Puppet – server management made easy

So let’s get into the details: first we define that the module requires the file /etc/ntp.conf, which has the permission bits set as 644. The contents of the file are taken from the template named ntpconf.erb, which we’ll explain in a moment.

Then we define a variable named $ntp_service, because the service name differs from system to system: on Debian (and many other Linux systems) the service is called just ntp, while on FreeBSD its name is ntpd. We check the pre-defined variable $operatingsystem to decide which value the variable $ntp_service gets.

Another difference between Debian and FreeBSD is the package names. It’s even more complex: ntp is a package on Debian, while on FreeBSD it’s installed already as part of the base system. Therefore, we check the operating system the client is running on and ensure the ntp package is installed on Debian, while we do nothing on FreeBSD. On Debian, we also ensure that the package is installed before we run the ntp service.
The last part of the ntp configuration is the service. We ensure it is running and we enable its init script. By default, Puppet watches the process with the same name as the service to know when it has to restart it, but if the name differs, we can set it explicitly here. On both Debian and FreeBSD, the process is called ntpd, but we can add other names for other operating systems. In the last line, we let the service subscribe to the /etc/ntp.conf file, which means that the service will be restarted when the file is changed by a Puppet configuration change.
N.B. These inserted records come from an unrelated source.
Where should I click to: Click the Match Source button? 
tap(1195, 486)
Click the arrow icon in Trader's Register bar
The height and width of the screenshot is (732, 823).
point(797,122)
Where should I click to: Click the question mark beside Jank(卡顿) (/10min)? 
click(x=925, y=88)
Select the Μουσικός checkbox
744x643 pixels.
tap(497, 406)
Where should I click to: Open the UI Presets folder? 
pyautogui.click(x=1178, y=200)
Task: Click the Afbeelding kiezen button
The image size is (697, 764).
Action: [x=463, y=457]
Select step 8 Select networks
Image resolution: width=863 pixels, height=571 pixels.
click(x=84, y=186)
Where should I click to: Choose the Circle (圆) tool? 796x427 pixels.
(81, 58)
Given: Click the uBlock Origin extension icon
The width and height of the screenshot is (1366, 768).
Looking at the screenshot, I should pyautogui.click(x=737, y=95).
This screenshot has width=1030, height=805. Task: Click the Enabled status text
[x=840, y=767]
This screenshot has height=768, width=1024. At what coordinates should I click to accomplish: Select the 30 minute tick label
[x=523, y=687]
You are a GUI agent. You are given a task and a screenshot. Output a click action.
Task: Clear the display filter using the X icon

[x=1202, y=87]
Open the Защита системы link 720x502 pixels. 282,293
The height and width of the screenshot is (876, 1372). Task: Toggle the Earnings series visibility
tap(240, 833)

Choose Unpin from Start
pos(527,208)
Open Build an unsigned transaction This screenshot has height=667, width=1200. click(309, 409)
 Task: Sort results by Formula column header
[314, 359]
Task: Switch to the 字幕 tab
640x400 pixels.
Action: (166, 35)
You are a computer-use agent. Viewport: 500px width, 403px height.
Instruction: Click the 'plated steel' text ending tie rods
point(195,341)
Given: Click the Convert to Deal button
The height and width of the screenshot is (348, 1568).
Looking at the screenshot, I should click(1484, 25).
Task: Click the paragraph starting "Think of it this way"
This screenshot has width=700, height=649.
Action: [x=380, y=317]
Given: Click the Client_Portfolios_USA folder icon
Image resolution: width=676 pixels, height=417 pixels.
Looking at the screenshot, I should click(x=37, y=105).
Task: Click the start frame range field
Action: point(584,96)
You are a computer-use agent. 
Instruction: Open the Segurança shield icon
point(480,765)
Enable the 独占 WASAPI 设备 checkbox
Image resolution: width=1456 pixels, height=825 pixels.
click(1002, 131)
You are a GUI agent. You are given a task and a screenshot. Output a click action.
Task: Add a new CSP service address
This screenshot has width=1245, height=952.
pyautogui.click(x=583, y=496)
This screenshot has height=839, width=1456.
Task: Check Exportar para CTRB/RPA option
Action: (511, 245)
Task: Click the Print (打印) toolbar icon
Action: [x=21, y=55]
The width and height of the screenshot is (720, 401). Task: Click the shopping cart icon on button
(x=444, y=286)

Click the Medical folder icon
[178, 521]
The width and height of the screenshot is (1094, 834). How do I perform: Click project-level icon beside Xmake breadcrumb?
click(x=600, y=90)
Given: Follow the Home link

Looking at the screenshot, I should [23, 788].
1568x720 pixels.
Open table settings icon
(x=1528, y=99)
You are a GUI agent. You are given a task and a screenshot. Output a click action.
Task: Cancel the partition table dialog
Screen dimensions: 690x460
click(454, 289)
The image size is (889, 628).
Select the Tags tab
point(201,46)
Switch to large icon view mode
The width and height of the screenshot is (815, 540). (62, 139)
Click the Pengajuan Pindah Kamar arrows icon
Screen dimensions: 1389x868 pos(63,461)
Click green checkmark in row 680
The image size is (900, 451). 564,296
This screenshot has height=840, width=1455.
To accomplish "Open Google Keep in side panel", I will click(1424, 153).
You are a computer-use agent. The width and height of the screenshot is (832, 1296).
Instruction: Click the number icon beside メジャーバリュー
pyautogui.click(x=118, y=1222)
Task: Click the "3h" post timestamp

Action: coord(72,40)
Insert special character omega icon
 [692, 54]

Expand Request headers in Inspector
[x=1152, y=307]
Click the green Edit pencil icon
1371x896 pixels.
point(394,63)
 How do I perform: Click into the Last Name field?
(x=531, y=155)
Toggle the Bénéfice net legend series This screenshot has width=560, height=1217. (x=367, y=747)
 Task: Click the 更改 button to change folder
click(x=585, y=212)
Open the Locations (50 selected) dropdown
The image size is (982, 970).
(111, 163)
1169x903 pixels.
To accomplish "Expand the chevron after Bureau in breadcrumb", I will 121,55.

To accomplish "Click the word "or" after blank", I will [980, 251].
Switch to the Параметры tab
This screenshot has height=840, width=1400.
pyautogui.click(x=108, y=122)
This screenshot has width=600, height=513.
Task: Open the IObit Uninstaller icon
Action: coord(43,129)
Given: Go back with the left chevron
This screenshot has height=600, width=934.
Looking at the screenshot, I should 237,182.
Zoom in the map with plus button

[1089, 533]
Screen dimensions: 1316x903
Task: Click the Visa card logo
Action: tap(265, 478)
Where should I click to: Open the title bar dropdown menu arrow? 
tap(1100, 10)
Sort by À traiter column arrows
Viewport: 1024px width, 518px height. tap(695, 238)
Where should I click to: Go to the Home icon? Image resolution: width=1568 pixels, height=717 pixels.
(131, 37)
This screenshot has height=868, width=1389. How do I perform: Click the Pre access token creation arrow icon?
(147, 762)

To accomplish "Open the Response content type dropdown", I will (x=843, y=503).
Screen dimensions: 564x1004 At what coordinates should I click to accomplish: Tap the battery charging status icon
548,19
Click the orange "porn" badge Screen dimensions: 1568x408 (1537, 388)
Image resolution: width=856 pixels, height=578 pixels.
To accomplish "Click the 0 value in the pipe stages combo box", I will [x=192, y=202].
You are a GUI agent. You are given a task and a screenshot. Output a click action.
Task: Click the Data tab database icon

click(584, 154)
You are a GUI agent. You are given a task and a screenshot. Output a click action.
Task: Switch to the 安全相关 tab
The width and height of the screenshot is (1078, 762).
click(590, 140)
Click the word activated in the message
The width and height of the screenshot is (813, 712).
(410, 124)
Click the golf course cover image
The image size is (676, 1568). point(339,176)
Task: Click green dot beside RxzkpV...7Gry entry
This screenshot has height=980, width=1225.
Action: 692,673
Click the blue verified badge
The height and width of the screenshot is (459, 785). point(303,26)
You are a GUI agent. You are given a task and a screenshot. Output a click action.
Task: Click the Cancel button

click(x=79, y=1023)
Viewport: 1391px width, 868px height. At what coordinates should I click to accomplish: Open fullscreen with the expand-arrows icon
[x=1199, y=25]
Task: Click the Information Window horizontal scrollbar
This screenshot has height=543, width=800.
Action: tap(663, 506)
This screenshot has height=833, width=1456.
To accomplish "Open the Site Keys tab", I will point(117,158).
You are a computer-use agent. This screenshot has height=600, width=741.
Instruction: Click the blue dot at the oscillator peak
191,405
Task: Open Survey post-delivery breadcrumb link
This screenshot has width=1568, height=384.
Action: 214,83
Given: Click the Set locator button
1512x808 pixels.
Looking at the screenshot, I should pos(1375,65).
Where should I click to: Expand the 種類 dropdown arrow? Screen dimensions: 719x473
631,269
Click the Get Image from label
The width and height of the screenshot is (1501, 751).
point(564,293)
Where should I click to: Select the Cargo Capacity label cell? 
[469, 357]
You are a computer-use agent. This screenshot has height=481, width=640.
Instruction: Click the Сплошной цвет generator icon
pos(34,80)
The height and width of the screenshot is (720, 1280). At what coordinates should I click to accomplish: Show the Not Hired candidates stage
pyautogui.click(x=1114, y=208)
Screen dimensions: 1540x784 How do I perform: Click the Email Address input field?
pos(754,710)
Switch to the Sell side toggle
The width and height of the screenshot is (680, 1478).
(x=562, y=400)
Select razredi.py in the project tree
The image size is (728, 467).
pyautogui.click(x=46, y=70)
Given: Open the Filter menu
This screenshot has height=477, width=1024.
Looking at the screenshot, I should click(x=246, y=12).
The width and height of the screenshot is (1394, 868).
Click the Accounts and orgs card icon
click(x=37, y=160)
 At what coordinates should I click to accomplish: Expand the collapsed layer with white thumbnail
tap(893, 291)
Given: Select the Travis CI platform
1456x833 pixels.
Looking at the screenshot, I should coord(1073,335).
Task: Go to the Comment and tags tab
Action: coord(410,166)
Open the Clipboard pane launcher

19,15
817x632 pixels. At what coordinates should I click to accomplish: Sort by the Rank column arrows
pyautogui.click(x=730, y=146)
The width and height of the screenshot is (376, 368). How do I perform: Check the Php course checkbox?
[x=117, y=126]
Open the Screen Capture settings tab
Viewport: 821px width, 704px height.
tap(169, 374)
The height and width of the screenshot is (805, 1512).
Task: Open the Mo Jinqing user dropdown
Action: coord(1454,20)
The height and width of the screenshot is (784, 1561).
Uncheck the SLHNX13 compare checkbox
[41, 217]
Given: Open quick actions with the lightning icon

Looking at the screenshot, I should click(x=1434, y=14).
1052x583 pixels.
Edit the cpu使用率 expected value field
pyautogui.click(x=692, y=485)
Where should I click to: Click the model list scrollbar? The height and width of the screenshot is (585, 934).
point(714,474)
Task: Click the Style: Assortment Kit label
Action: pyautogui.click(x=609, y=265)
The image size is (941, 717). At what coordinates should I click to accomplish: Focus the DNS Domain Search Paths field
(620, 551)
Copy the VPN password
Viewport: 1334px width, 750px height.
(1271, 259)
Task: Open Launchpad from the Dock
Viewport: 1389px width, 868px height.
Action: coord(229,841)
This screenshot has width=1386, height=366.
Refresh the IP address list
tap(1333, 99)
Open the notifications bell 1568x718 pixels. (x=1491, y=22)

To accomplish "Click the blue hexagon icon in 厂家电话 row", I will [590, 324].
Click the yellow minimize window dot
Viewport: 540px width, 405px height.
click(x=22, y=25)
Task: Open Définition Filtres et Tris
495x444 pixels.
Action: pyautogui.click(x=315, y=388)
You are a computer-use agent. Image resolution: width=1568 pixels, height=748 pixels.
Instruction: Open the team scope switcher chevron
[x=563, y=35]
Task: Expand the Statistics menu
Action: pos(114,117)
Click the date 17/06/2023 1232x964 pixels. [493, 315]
Now the only thing that is left is the template for the file ntp.conf. We place this in /etc/puppet/modules/ntp/templates/ntpconf.erb:

# Generated by Puppet
# DON’T EDIT!!!
server 0.<%= country %>.pool.ntp.org iburst
server 1.<%= country %>.pool.ntp.org iburst
server 2.<%= country %>.pool.ntp.org iburst
server 3.<%= country %>.pool.ntp.org iburst

Now when Puppet sees the line mentioning template(“ntp/ntpconf.erb”), it looks at the file ntpconf.erb in the templates directory of the ntp module. This template file is written in ERB, Ruby’s templating system. So the file just lists some plain text, but you can add Ruby code or variables inside special tags. In our example, we used this to add the value of the variable country. Remember the file /etc/puppet/manifests/nodes.pp? There we added the line ‘$country = “us” ’ to our node. Combining this with the template for /etc/ntp.conf, we let each node use a local ntp server in its own country.

Puppets on a string
So now that we have written our first Puppet module, we have to apply this configuration to all our nodes. You can test this on each node by issuing the following command:

# puppetd --test

If all goes well, you see some messages. Now after the configuration has been applied, check whether /etc/ntp.conf has the right contents, whether ntp is installed and whether the service is running. Now if you change something locally, for example by changing /etc/ntp.conf manually, and then rerun puppetd, you’ll see that Puppet notices the change and reverts it. Or if you remove the ntp package, Puppet will reinstall it the next time it runs. The following is an example output showing the latter event:

# puppetd -test
info: Caching catalog at /var/lib/puppet/state/localconfig.yaml
notice: Starting catalog run
notice: //ntp/Package[ntp]/ensure: created
info: Sent transaction report in 0.42 seconds
notice: Finished catalog run in 2.50 seconds

So you see that Puppet notices the absence of the ntp package and installs it. If all works, it’s time to enable and start the Puppet service on the client instead of starting it manually. You can even write a Puppet module for it, which we’ll leave to the reader as an exercise.

Puppet Dashboard
A relatively new project is Puppet Dashboard, a web interface for Puppet. It provides a quick way to see the status of recent Puppet runs, including charts of failure percentages and an activity feed of recent changes to your nodes. You can also click on a specific node to view the configuration of the node, status information for recent Puppet runs on the node, a list of configuration changes made and so on. You can also update or remove nodes.

For now, you still have to build the source code of Puppet Dashboard yourself, as it hasn’t been packaged yet in mainstream Linux distributions. The program requires Ruby, Rake, MySQL and the Ruby MySQL bindings. Support for other databases is expected to come. After starting the Dashboard server, which is a Ruby on Rails application, you can reach the web interface on port 3000 of localhost.

Puppet recipes
While this article only scratched the surface of Puppet, the example module shows a lot of the concepts of this configuration management solution. You can find more information about the possibilities on the project’s website. The wiki also has an extensive language tutorial and a lot of ‘Puppet recipes’, which are modules written by other users for specific services.

You can learn a lot by reading these modules and adapting them for your own needs. The next time you have to manage or install a specific service on one of your servers, try to write a Puppet module for it. This requires more time and effort upfront than just manually installing and configuring it, but will save you a lot of time in the long run.